DATASET RECORDS:
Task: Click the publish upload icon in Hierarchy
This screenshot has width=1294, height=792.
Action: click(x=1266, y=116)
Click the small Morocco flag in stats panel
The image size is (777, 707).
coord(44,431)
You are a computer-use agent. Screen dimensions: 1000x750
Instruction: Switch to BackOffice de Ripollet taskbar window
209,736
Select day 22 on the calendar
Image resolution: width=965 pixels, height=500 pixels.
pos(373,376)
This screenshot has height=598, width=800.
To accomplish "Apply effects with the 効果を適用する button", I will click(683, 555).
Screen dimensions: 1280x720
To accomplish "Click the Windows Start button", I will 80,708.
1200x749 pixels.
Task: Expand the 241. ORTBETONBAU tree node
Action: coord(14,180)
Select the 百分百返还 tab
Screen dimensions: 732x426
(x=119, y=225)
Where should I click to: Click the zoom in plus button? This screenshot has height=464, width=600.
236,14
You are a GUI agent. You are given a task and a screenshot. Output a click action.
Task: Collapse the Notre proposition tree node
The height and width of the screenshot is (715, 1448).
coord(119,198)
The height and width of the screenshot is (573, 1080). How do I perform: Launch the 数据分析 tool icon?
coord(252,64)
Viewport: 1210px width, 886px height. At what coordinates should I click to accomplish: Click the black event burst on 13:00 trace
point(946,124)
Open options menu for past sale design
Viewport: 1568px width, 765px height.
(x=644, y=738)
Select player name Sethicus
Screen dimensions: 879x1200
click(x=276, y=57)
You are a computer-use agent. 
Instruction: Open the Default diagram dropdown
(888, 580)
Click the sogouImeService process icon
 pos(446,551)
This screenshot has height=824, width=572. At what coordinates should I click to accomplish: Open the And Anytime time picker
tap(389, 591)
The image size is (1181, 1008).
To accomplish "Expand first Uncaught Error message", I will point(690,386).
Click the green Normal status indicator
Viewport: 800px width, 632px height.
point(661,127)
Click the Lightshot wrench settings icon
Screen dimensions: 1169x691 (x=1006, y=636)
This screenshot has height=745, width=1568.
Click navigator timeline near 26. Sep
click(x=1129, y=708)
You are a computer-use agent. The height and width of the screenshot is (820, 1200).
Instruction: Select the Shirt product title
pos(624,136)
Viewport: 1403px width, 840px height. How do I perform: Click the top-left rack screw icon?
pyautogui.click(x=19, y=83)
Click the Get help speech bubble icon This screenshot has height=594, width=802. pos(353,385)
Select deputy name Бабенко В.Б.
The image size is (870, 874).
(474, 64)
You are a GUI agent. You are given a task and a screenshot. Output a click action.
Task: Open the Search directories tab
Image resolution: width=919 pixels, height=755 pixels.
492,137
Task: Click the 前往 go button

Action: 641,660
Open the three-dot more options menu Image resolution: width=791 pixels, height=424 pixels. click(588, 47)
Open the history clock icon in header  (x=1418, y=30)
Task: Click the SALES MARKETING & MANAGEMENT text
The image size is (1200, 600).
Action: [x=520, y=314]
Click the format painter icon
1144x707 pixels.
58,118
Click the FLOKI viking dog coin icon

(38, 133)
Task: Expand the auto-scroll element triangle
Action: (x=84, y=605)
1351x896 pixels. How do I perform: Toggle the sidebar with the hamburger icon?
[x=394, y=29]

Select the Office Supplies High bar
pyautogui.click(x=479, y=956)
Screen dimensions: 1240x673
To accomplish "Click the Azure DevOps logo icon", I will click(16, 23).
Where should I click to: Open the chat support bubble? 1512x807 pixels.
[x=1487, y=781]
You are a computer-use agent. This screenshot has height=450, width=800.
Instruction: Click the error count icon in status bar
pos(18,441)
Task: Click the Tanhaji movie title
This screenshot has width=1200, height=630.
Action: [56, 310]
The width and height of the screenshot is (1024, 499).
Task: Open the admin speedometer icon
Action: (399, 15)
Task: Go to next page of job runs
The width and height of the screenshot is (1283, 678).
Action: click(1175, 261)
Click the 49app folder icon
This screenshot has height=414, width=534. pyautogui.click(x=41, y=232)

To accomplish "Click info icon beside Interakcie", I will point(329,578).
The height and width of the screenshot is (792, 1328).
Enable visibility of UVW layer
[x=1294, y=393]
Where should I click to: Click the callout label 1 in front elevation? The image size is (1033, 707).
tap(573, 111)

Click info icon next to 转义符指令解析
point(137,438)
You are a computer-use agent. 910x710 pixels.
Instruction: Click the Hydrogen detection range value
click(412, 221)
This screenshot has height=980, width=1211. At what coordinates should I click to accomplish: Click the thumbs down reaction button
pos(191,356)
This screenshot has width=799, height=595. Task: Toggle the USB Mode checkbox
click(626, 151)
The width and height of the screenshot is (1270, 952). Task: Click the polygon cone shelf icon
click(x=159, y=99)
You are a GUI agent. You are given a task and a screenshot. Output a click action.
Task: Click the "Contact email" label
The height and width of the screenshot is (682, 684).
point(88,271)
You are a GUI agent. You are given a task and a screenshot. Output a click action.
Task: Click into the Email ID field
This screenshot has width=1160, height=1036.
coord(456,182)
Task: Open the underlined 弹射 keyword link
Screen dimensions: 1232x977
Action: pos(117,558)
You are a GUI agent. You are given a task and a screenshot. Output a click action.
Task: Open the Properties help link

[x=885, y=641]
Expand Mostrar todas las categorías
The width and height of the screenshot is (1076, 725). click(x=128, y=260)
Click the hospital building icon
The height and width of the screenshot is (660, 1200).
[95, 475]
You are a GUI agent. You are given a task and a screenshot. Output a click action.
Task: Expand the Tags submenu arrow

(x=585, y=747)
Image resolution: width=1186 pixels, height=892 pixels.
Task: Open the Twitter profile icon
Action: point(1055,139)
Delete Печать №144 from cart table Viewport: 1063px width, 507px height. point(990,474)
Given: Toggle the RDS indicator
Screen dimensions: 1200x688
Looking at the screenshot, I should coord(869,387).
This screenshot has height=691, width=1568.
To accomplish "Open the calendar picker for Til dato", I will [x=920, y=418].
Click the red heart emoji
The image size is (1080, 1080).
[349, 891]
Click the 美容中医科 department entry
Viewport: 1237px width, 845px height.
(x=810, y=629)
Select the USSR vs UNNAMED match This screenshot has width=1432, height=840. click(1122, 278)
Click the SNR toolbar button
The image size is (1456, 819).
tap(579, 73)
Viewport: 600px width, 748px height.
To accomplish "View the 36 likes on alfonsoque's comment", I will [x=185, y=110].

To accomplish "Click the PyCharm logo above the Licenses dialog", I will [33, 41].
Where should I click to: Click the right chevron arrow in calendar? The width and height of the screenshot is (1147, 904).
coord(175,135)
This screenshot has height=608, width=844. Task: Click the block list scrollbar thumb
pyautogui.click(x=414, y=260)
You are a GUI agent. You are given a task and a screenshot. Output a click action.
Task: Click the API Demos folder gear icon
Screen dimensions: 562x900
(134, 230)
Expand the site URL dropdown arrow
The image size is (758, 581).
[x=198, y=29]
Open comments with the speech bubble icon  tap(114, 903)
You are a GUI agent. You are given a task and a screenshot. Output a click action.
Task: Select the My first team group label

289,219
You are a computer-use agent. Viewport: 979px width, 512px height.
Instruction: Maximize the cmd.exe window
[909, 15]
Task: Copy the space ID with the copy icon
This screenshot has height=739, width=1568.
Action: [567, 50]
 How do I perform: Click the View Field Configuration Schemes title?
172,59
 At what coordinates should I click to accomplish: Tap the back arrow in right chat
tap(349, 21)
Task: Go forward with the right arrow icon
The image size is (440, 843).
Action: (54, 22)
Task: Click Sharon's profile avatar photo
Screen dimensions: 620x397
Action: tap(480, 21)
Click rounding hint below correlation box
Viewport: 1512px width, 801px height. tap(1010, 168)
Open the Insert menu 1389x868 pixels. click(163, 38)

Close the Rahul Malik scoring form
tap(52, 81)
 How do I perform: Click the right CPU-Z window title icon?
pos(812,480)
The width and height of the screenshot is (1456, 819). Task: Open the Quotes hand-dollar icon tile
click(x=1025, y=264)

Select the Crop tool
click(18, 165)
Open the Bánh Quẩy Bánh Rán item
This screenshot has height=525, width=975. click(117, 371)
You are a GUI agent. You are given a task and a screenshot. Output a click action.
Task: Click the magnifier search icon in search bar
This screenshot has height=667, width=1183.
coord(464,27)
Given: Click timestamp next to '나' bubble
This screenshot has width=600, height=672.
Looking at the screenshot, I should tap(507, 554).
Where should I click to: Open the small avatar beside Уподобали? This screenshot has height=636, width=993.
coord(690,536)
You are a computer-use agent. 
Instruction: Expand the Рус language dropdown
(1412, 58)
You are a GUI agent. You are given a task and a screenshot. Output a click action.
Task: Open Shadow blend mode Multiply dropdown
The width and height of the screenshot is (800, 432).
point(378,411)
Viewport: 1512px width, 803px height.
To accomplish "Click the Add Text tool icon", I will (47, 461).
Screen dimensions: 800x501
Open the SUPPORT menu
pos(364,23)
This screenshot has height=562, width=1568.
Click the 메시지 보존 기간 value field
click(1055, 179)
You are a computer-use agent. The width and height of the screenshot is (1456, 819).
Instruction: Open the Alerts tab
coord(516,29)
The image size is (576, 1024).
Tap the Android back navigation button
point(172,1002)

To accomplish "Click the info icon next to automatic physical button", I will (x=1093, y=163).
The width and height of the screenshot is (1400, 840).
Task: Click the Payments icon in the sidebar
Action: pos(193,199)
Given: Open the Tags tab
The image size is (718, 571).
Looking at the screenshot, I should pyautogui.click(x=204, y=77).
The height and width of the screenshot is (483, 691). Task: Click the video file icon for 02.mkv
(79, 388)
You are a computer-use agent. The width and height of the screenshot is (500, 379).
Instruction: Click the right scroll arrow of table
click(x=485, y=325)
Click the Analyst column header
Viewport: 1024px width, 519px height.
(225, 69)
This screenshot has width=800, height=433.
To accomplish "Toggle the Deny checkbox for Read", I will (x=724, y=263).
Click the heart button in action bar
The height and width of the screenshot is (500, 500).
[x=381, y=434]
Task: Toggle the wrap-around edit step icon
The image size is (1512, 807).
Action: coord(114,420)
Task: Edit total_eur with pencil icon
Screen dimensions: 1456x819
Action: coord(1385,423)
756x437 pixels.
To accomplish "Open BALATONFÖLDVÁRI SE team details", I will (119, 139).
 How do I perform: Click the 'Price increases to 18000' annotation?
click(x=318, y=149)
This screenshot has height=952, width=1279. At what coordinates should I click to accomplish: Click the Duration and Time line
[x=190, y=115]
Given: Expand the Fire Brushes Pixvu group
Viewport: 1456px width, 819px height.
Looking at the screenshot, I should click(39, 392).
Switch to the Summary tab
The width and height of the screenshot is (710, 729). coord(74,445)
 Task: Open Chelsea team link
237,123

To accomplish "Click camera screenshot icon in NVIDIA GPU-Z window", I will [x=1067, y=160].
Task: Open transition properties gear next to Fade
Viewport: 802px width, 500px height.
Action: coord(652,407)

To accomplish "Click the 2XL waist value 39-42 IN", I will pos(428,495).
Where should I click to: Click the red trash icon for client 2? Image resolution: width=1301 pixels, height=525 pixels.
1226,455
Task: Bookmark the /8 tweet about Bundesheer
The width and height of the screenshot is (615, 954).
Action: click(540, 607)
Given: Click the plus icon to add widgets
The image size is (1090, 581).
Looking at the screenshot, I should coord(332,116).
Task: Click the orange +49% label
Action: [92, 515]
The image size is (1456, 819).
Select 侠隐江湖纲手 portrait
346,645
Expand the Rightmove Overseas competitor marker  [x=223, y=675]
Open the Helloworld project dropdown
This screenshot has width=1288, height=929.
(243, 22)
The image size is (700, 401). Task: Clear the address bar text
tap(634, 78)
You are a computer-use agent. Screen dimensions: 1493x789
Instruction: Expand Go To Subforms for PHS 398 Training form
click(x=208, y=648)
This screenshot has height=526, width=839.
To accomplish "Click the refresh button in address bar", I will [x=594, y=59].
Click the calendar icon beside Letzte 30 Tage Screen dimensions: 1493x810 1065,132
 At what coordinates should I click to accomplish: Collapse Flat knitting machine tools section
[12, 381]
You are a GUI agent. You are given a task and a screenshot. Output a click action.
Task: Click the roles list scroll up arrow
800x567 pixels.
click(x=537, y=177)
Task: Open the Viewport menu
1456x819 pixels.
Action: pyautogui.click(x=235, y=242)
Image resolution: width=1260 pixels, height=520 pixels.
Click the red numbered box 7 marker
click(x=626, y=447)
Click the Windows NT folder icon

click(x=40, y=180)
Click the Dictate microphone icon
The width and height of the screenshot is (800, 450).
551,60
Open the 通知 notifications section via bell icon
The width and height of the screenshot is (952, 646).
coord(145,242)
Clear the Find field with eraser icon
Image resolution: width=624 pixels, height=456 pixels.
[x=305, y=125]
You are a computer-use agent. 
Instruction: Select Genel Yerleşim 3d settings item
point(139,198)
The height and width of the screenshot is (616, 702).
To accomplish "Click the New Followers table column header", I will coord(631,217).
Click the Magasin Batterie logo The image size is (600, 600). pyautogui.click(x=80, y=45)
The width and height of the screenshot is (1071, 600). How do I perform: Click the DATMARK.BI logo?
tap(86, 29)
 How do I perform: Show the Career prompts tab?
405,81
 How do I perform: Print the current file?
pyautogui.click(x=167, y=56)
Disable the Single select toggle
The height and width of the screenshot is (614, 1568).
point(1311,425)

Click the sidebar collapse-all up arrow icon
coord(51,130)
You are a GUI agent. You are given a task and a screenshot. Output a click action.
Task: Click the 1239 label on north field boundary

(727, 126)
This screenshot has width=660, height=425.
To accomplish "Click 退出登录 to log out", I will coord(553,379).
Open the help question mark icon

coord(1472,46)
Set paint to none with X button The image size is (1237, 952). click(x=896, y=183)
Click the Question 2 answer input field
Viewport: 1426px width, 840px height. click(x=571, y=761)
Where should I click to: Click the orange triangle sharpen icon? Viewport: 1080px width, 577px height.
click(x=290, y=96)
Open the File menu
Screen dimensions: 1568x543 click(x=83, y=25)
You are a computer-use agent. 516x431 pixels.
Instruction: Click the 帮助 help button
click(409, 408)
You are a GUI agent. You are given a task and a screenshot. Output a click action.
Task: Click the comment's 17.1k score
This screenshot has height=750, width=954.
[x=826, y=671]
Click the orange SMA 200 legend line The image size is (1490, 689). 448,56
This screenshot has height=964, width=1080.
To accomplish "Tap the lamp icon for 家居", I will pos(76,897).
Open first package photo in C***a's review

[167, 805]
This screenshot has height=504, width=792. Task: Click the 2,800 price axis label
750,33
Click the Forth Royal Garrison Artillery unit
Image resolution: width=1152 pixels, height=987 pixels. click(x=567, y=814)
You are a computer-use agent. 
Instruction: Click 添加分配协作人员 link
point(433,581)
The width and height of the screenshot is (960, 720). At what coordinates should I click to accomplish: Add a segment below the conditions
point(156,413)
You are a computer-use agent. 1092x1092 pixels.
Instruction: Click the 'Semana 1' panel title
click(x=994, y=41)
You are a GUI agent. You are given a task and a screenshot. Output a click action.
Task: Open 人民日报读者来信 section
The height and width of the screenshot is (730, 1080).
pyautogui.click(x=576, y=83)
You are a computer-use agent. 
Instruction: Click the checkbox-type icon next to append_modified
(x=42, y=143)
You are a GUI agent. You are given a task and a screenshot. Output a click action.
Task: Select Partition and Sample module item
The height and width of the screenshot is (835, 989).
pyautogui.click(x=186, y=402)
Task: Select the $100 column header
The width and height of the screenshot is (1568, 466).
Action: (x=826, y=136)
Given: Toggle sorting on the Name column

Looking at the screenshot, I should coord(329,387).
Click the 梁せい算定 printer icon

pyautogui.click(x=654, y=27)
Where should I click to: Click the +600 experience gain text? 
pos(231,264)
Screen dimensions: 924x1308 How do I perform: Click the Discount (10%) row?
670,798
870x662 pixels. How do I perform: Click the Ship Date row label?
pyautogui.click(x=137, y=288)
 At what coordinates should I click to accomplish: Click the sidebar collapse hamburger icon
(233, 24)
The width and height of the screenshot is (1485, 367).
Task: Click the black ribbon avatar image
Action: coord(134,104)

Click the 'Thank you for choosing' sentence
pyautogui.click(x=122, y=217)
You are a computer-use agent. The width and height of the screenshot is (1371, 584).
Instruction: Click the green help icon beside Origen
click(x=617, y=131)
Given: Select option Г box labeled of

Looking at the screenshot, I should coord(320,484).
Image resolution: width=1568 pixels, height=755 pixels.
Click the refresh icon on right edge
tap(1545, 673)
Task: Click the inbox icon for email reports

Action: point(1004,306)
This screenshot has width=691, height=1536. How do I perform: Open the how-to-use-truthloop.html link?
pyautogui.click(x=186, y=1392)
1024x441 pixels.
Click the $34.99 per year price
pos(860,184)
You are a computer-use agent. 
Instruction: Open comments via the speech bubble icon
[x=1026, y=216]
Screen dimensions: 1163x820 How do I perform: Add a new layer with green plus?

TO BE DONE: Reproduce the material above line for line. Start at the line containing "This screenshot has width=799, height=595." and end at the line containing "(x=810, y=629)", including both of those lines.

IN RESPONSE:
This screenshot has width=799, height=595. Task: Toggle the USB Mode checkbox
click(626, 151)
The width and height of the screenshot is (1270, 952). Task: Click the polygon cone shelf icon
click(x=159, y=99)
You are a GUI agent. You are given a task and a screenshot. Output a click action.
Task: Click the "Contact email" label
The height and width of the screenshot is (682, 684).
point(88,271)
You are a GUI agent. You are given a task and a screenshot. Output a click action.
Task: Click into the Email ID field
This screenshot has width=1160, height=1036.
coord(456,182)
Task: Open the underlined 弹射 keyword link
Screen dimensions: 1232x977
Action: pos(117,558)
You are a GUI agent. You are given a task and a screenshot. Output a click action.
Task: Open the Properties help link

[x=885, y=641]
Expand Mostrar todas las categorías
The width and height of the screenshot is (1076, 725). click(x=128, y=260)
Click the hospital building icon
The height and width of the screenshot is (660, 1200).
[95, 475]
You are a GUI agent. You are given a task and a screenshot. Output a click action.
Task: Expand the Tags submenu arrow

(x=585, y=747)
Image resolution: width=1186 pixels, height=892 pixels.
Task: Open the Twitter profile icon
Action: point(1055,139)
Delete Печать №144 from cart table Viewport: 1063px width, 507px height. point(990,474)
Given: Toggle the RDS indicator
Screen dimensions: 1200x688
Looking at the screenshot, I should coord(869,387).
This screenshot has height=691, width=1568.
To accomplish "Open the calendar picker for Til dato", I will [x=920, y=418].
Click the red heart emoji
The image size is (1080, 1080).
[349, 891]
Click the 美容中医科 department entry
Viewport: 1237px width, 845px height.
(x=810, y=629)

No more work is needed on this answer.